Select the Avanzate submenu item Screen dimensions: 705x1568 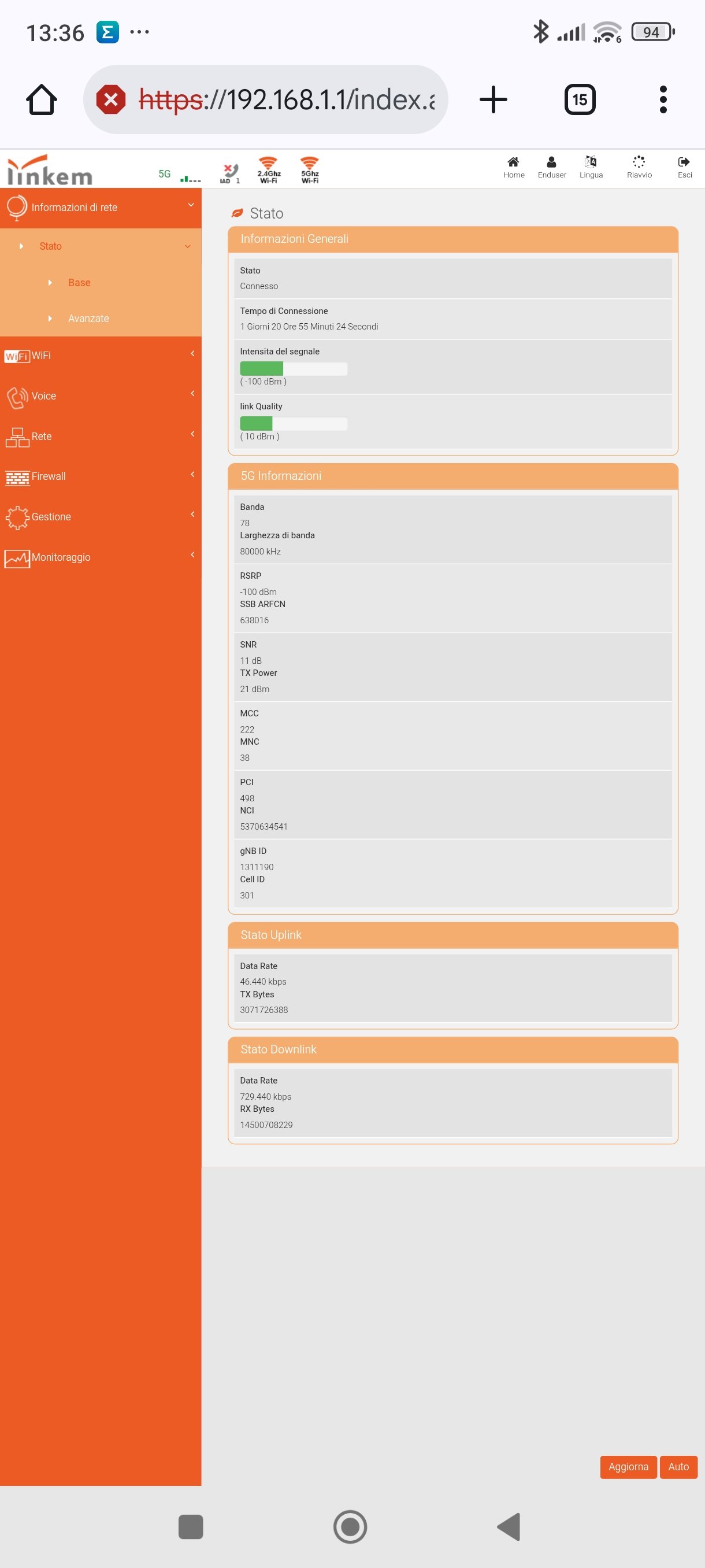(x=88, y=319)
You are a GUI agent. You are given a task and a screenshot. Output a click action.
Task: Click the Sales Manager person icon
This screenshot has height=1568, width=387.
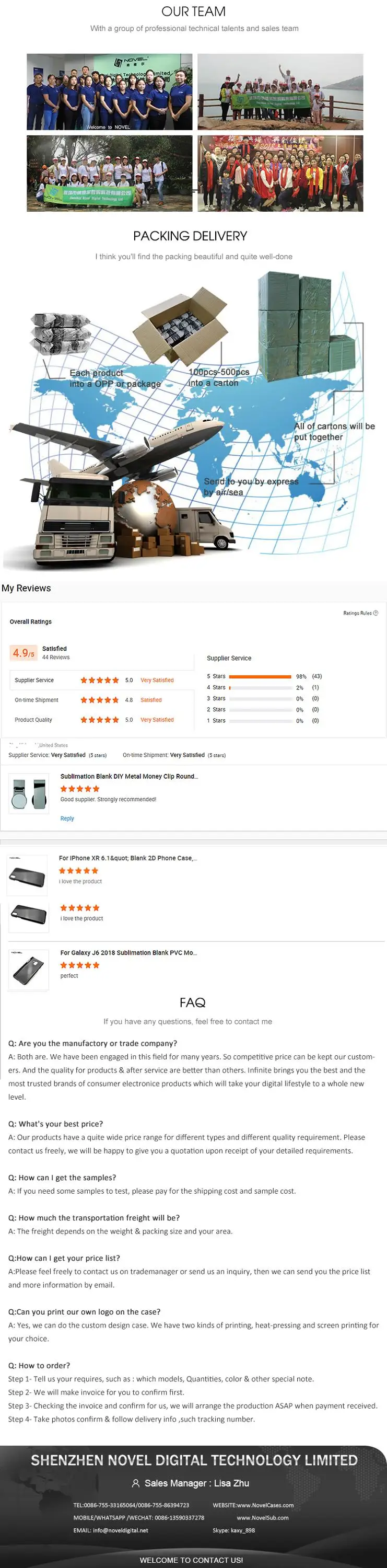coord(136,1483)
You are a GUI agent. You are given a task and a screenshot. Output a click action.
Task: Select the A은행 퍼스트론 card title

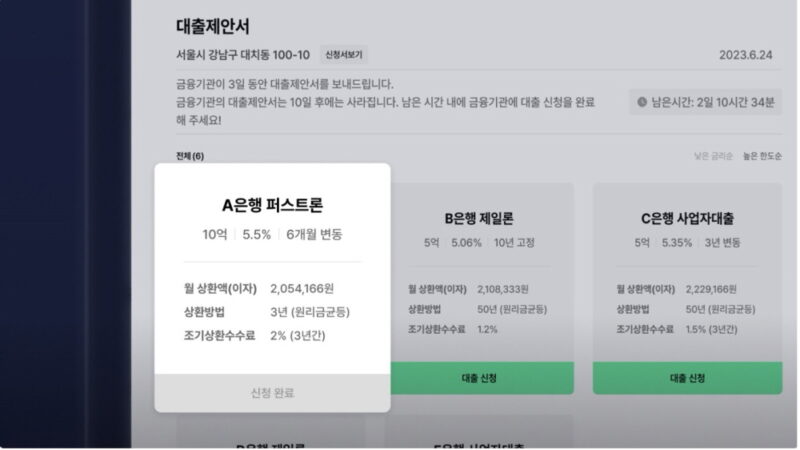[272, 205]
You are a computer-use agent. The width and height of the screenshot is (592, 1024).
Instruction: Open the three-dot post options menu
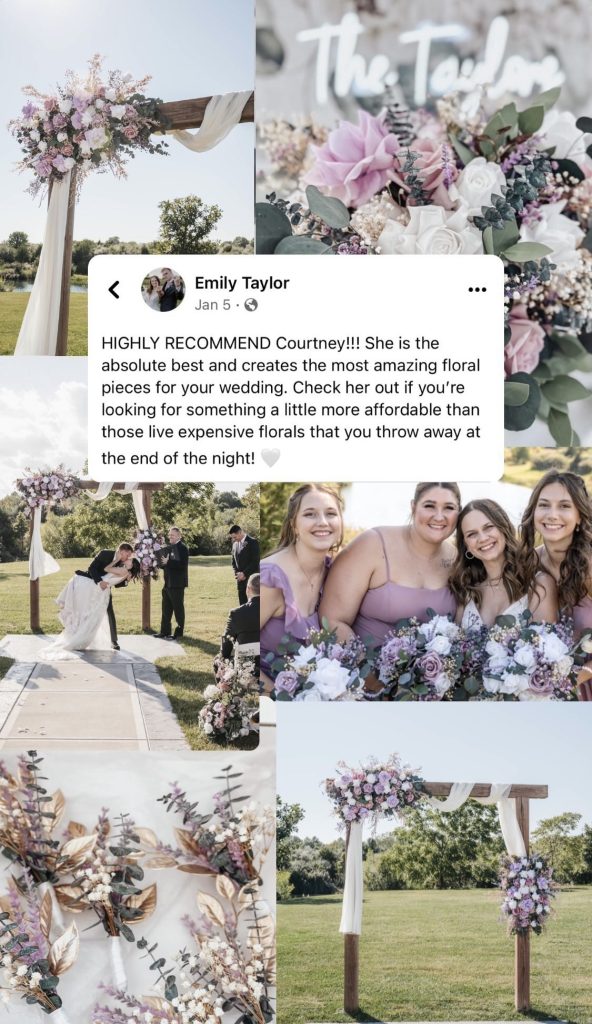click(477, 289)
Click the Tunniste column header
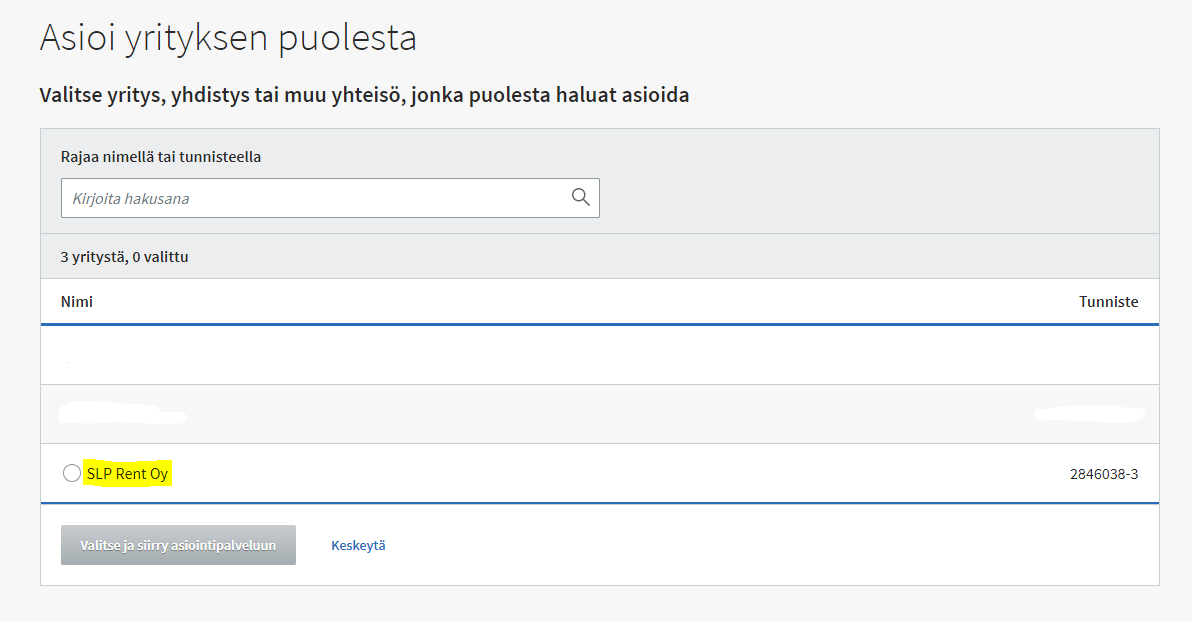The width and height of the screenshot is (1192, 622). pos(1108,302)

---

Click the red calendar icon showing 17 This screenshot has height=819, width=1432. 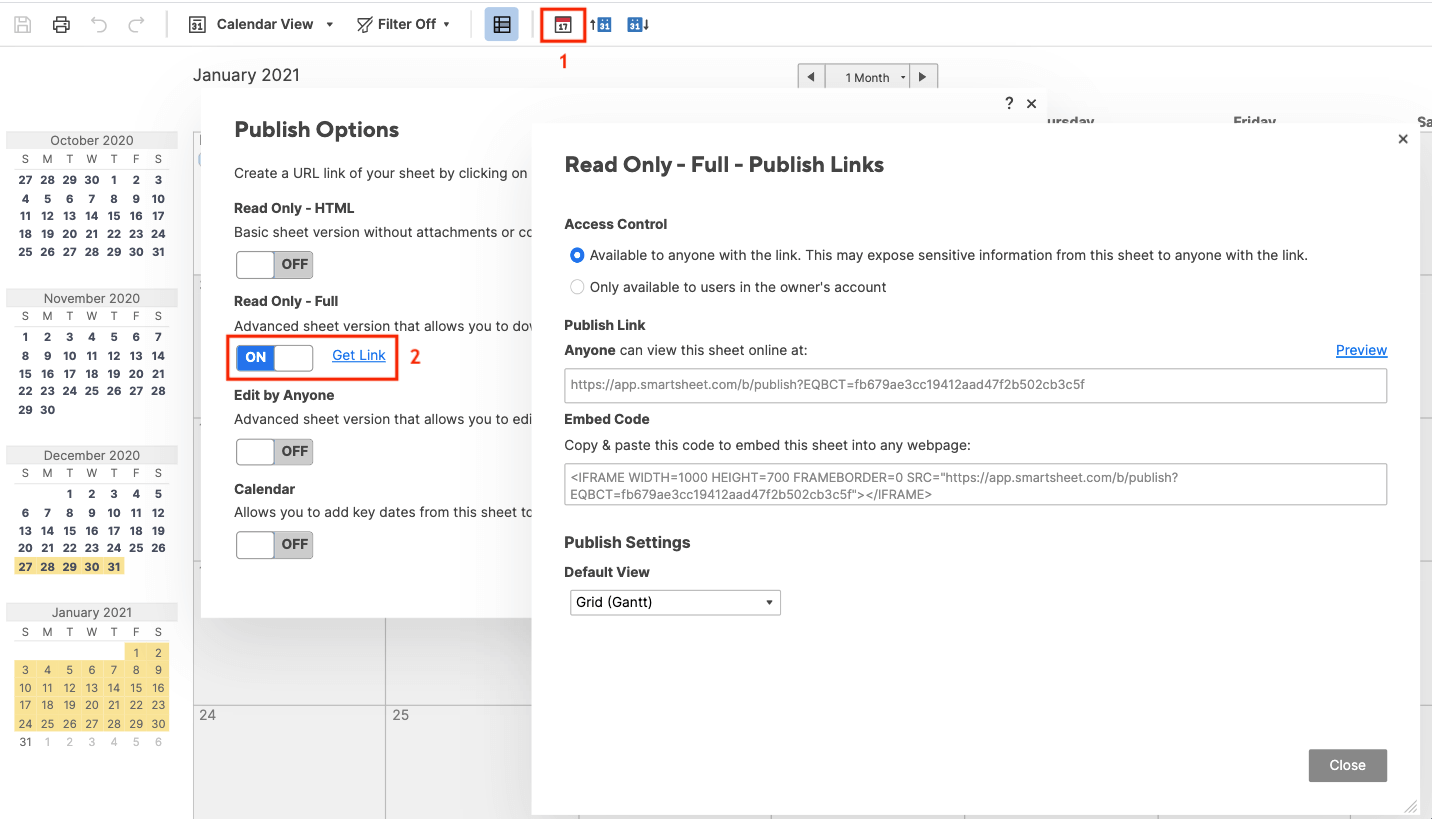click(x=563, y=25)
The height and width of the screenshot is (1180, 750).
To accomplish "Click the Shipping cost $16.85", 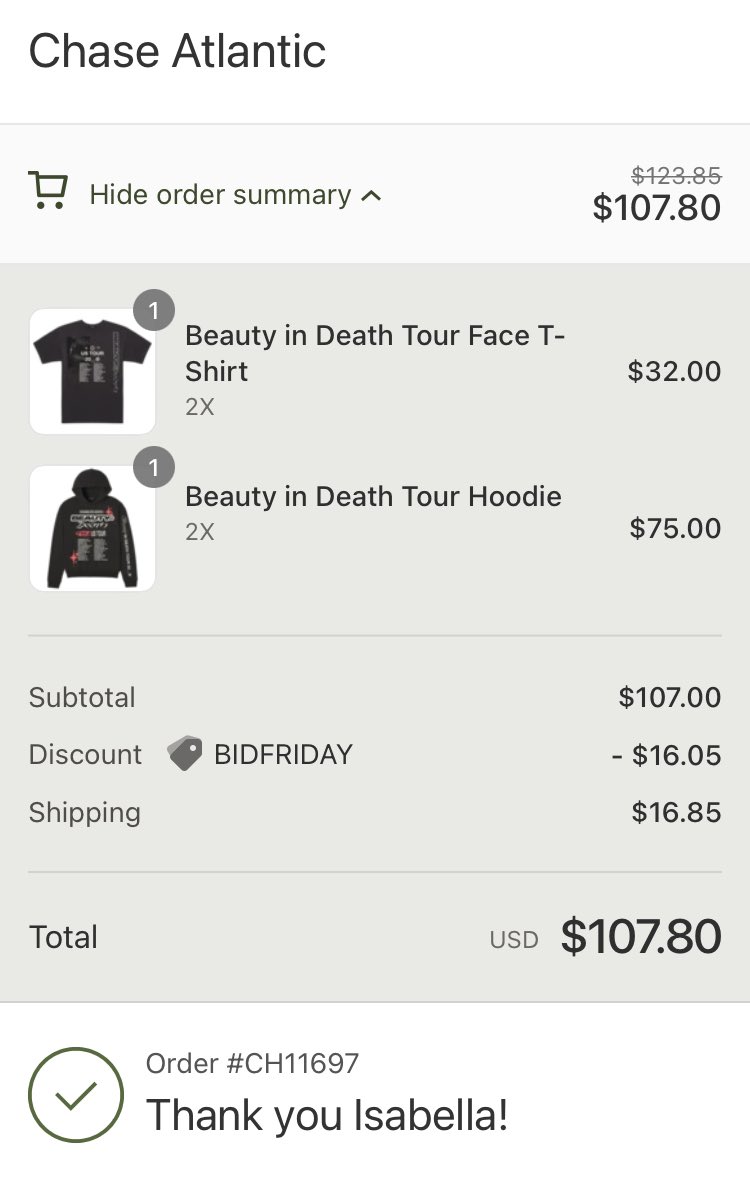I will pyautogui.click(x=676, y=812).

§ **Task requirements**: Although pictures appear among the records above, none are to be output; print exactly the lines from the line containing "This screenshot has height=1568, width=387." through the line containing "You are a computer-use".

§ **Answer**:
This screenshot has height=1568, width=387.
coord(136,1483)
You are a GUI agent. You are given a task and a screenshot. Output a click action.
Task: Select the A은행 퍼스트론 card title

[272, 205]
You are a computer-use agent. The width and height of the screenshot is (592, 1024).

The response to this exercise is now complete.